Une performance tirée par le digital et une opération industrielle majeure
CAFOM publie un semestre en croissance : un chiffre d'affaires consolidé de 235,3 M€, en progression de 6,3 % sur un marché de l'équipement domestique « sous pression ». Cette trajectoire est essentiellement portée par son pôle e‑commerce, qui enregistre une hausse à deux chiffres.
La performance numérique n'est pas un simple effet d'aubaine : le pôle e‑Commerce Europe continentale réalise 112,5 M€, en hausse de 15,8 %. Vente-unique.com, l'un des actifs clés, et le développement d'une place de marché expliquent cette dynamique. Mais cette montée en puissance a un coût visible : hausse des charges administratives et commerciales, notamment liées au marketing et à la logistique (ouverture d'un second site à Moulins).
Relance de marques historiques : opportunité marketing et opérationnelle
Au-delà du chiffre d'affaires, l'événement stratégique du semestre est la désignation de CAFOM pour relancer les marques Brandt, De Dietrich, Sauter et Vedette — une acquisition validée par l'Autorité de la Concurrence le 6 mai 2026 et mise en œuvre après décision du tribunal de Nanterre. Cette opération redessine le positionnement du groupe, qui mêle désormais pure‑player et portefeuille de marques industrielles héritées.
- Croissance organique e‑commerce : +15,8 % pour l'Europe continentale.
- Chiffre d'affaires consolidé : 235,3 M€ (+6,3 %).
- Pression sur les coûts marketing/logistiques liée à l'expansion numérique.
Cette double logique — accélération digitale et gestion d'actifs industriels — pose des défis marketing concrets : comment réinjecter la notoriété des marques historiques dans un parcours d'achat majoritairement digital ? Quelle segmentation de l'offre entre marques propres, marketplace et gammes Brandt/De Dietrich ?
Résultats et marges : un équilibre délicat
La marge brute progresse d'1,5 point pour atteindre 52,9 %, soit 124,6 M€. L'EBITDA ajusté s'améliore également à 29,6 M€ (contre 28,1 M€ l'an passé). En revanche, le résultat net part du groupe recule légèrement à 7,0 M€ (vs 7,4 M€), conséquence directe des charges accrues liées à la montée en puissance du e‑commerce et aux coûts associés à l'intégration des marques reprises.
| Indicateur | Montant / Variation |
|---|---|
| Chiffre d'affaires consolidé | 235,3 M€ (+6,3 %) |
| e‑Commerce Europe | 112,5 M€ (+15,8 %) |
| Marge brute | 52,9 % (+1,5 pt) |
| EBITDA ajusté | 29,6 M€ |
| Résultat net | 7,0 M€ |
Ces chiffres traduisent une amélioration de la rentabilité opérationnelle mais aussi une tension sur le résultat net liée aux investissements. La stratégie est claire : privilégier la croissance top‑line via le digital et absorber ensuite les gains de synergie par l'intégration industrielle.

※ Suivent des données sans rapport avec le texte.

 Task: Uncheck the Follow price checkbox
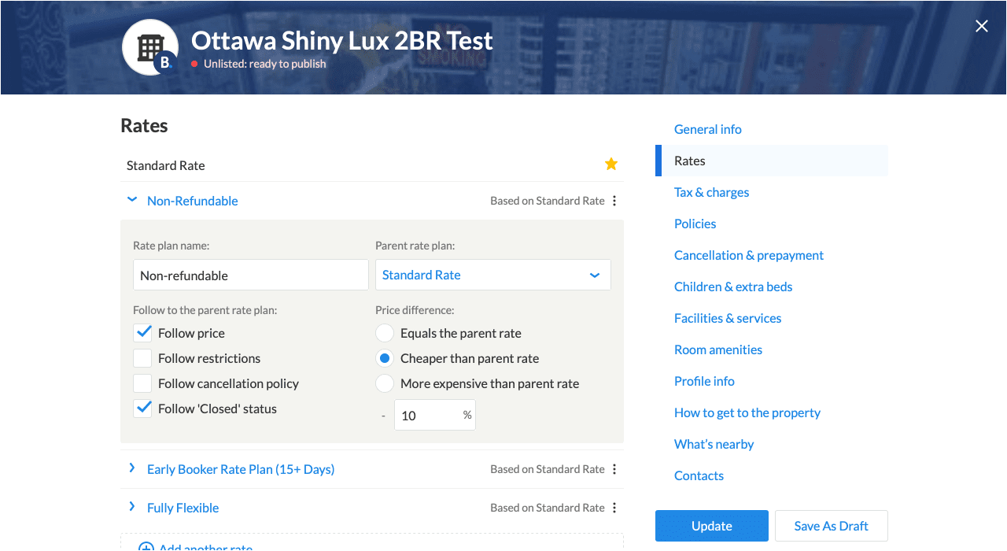pyautogui.click(x=142, y=333)
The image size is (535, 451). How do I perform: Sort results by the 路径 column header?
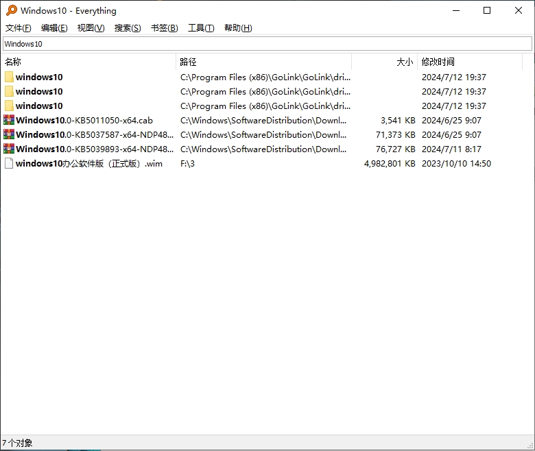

Conséquences marketing et enjeux à court terme
Pour les équipes marketing, la feuille de route devient triple : renforcer la visibilité digitale des enseignes historiques, orchestrer la transition omnicanale (stocks, logistique, SAV) et optimiser l'acquisition client face à une concurrence intense. Le transfert de stocks mentionné — une partie dirigée vers l'Outre‑mer, l'autre cédée — illustre la nécessité de gérer les flux produits en complément d'une stratégie de marque.
À moyen terme, la réussite dépendra de la capacité du groupe à capitaliser sur la notoriété de Brandt et De Dietrich sans diluer l'image de ses actifs e‑commerce, tout en maintenant une discipline sur les coûts marketing et logistiques.